● EXTRACT TO READ:
The death of Nicholas I marks a watershed in the history of the papacy. Already Charlemagne’s empire had been distributed among his quarrelling descendants. By the end of the ninth century it was no longer even a fiction. The papacy had acted as midwife at the birth of that empire because it needed a strong protector. With its dissolution the popes were left defenceless in the snakepit of Italian politics. Nicholas’ feeble successor, Hadrian II (867–72), surrendered piece by piece all the high ground Nicholas had gained, backing down before Hincmar of Rheims, allowing Lothair of Lorraine, now once more cohabiting with his concubine, to receive communion, watching Bulgaria slip from Roman to Greek obedience.

Deprived of the support of empire, the papacy became the possession
of the great Roman families, a ticket to local dominance for which men were prepared to rape, murder and steal. A third of the popes elected between 872 and 1012 died in suspicious circumstances – John VIII (872–82) bludgeoned to death by his own entourage, Stephen VI (896–7) strangled, Leo V (903) murdered by his successor Sergius III (904–11), John X (914–28) suffocated, Stephen VIII (939–42) horribly mutilated, a fate shared by the Greek antipope John XVI (997–8) who, unfortunately for him, did not die from the removal of his eyes, nose, lips, tongue and hands. Most of these men were manoeuvred into power by a succession of powerful families – the Theophylacts, the Crescentii, the Tusculani. John X, one of the few popes of this period to make a stand against aristocratic domination, was deposed and then murdered in the Castel Sant’ Angelo by the Theophylacts, who had appointed him in the first place.

The key figure in both John X’s appointment and his deposition was the notorious Theophylact matron, Marozia. She also appointed Leo VI (928) and Stephen VII (928–31), and she had been the mistress of Pope Sergius III, by whom she bore an illegitimate son whom she eventually appointed as Pope John XI (931–6). In 932 John deepened the Eastern Church’s already almost limitless contempt for the West by granting a dispensation and sending legates to consecrate the sixteen-year-old son of the Emperor Romanus I as patriarch of Constantinople. It was, clearly, a period in which rulers liked to keep things in the family.

● GIVEN TASK A: Please print out the rows from the line containing "Open the slexVariantCon model link" down to the line containing "point(252,112)", with both of those lines included.
The passage on the papacy and the rows that follow have no connection to each other.

Source data:
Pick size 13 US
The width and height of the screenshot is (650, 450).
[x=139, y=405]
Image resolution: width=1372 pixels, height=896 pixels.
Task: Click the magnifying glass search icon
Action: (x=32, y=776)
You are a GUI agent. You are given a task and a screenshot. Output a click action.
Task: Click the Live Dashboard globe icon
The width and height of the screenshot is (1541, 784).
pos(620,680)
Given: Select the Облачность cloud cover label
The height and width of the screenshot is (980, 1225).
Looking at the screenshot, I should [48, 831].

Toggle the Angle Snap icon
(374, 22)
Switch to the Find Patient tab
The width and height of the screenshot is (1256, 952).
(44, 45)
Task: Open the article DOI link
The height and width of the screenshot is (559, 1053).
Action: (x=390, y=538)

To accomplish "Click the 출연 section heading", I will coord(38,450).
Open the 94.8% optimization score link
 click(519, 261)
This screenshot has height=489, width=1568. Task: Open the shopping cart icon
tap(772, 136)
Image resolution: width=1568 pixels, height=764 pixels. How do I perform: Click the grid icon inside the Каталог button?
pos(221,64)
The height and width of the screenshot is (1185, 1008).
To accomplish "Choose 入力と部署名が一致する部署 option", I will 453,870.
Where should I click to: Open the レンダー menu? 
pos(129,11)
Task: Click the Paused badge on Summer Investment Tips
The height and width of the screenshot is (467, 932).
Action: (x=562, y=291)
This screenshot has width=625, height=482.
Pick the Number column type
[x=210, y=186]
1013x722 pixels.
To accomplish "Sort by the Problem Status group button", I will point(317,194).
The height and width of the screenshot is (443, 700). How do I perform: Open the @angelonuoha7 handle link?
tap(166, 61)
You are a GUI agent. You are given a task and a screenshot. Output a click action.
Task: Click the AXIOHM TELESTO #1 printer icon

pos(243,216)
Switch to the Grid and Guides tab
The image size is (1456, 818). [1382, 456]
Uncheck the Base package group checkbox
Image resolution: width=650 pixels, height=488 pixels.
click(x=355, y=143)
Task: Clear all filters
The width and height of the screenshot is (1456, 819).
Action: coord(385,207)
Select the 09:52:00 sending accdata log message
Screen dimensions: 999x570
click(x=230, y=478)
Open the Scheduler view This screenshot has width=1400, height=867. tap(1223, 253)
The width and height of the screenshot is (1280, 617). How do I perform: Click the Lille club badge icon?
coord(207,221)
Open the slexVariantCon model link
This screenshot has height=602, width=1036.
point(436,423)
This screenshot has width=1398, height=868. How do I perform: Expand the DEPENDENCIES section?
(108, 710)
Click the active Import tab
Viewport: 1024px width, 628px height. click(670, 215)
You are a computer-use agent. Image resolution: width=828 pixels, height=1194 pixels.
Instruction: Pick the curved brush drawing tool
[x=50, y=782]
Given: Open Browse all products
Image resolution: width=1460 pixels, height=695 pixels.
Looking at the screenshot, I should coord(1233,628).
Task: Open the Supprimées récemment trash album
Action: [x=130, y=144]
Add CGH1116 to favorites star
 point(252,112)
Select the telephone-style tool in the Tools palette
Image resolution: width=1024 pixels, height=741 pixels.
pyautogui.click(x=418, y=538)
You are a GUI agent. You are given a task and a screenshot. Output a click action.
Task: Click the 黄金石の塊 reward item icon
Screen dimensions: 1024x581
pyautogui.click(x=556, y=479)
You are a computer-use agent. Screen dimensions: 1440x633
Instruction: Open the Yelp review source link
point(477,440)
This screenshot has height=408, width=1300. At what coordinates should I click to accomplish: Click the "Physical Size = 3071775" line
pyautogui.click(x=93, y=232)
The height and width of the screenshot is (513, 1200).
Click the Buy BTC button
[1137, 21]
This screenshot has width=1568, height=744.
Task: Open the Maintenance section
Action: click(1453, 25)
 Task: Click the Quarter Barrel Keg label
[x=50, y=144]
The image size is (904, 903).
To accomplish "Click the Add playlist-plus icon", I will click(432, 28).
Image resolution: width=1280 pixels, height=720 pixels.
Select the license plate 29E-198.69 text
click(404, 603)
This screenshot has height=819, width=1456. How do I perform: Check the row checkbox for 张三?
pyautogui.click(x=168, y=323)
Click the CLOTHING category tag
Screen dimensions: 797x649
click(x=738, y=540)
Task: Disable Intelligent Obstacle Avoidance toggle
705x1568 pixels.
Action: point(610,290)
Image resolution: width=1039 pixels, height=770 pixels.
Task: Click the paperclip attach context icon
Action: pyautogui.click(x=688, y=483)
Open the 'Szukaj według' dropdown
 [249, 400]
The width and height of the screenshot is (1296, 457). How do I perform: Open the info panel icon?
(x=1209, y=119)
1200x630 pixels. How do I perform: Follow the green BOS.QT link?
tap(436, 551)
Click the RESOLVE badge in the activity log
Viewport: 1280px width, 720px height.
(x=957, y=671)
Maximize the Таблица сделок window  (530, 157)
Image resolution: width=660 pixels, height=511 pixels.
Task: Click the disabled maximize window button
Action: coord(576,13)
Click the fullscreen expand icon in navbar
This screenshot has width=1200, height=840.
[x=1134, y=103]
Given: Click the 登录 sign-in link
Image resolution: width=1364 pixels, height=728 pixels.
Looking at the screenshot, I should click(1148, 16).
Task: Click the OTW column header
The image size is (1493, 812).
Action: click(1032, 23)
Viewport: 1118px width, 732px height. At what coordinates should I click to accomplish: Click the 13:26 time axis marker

● GIVEN TASK B: Continue the passage on the papacy after its final sentence.

● EXERCISE ANSWER A:
Open the slexVariantCon model link
This screenshot has height=602, width=1036.
point(436,423)
This screenshot has width=1398, height=868. How do I perform: Expand the DEPENDENCIES section?
(108, 710)
Click the active Import tab
Viewport: 1024px width, 628px height. click(670, 215)
You are a computer-use agent. Image resolution: width=828 pixels, height=1194 pixels.
Instruction: Pick the curved brush drawing tool
[x=50, y=782]
Given: Open Browse all products
Image resolution: width=1460 pixels, height=695 pixels.
Looking at the screenshot, I should coord(1233,628).
Task: Open the Supprimées récemment trash album
Action: [x=130, y=144]
Add CGH1116 to favorites star
 point(252,112)

● EXERCISE ANSWER B:
The collapse of the papacy after Nicholas I is reflected in a corresponding tailing away of the great papal chronicle, the
Liber Pontificalis
, the fundamental source for papal history from the sixth to the ninth centuries. This chronicle is made up of a series of papal biographies, begun in the Lateran chancery while their subject was still alive, and updated as necessary. The ninth-century lives are compiled on a lavish scale, but the life of Hadrian II is incomplete, and thereafter the chronicle effectively stops, each entry being no more than a line or two giving the Pope’s name and regnal dates.

The reputation of the popes of the ‘dark century’ after the silencing of the
Liber Pontificalis
was low at the time, and has not improved with the years. Its symbol is the macabre ‘cadaver synod’ staged by Stephen VI in January 897, when he put on trial the mummified corpse of his hated predecessor but one, Pope Formosus. The corpse, dressed in pontifical vestments and propped up on a throne, was
found guilty of perjury and other crimes, was mutilated by having the fingers used in blessings hacked off, and was then tossed into the Tiber. Stephen himself was subsequently deposed by the disgusted Roman crowd, and strangled in prison.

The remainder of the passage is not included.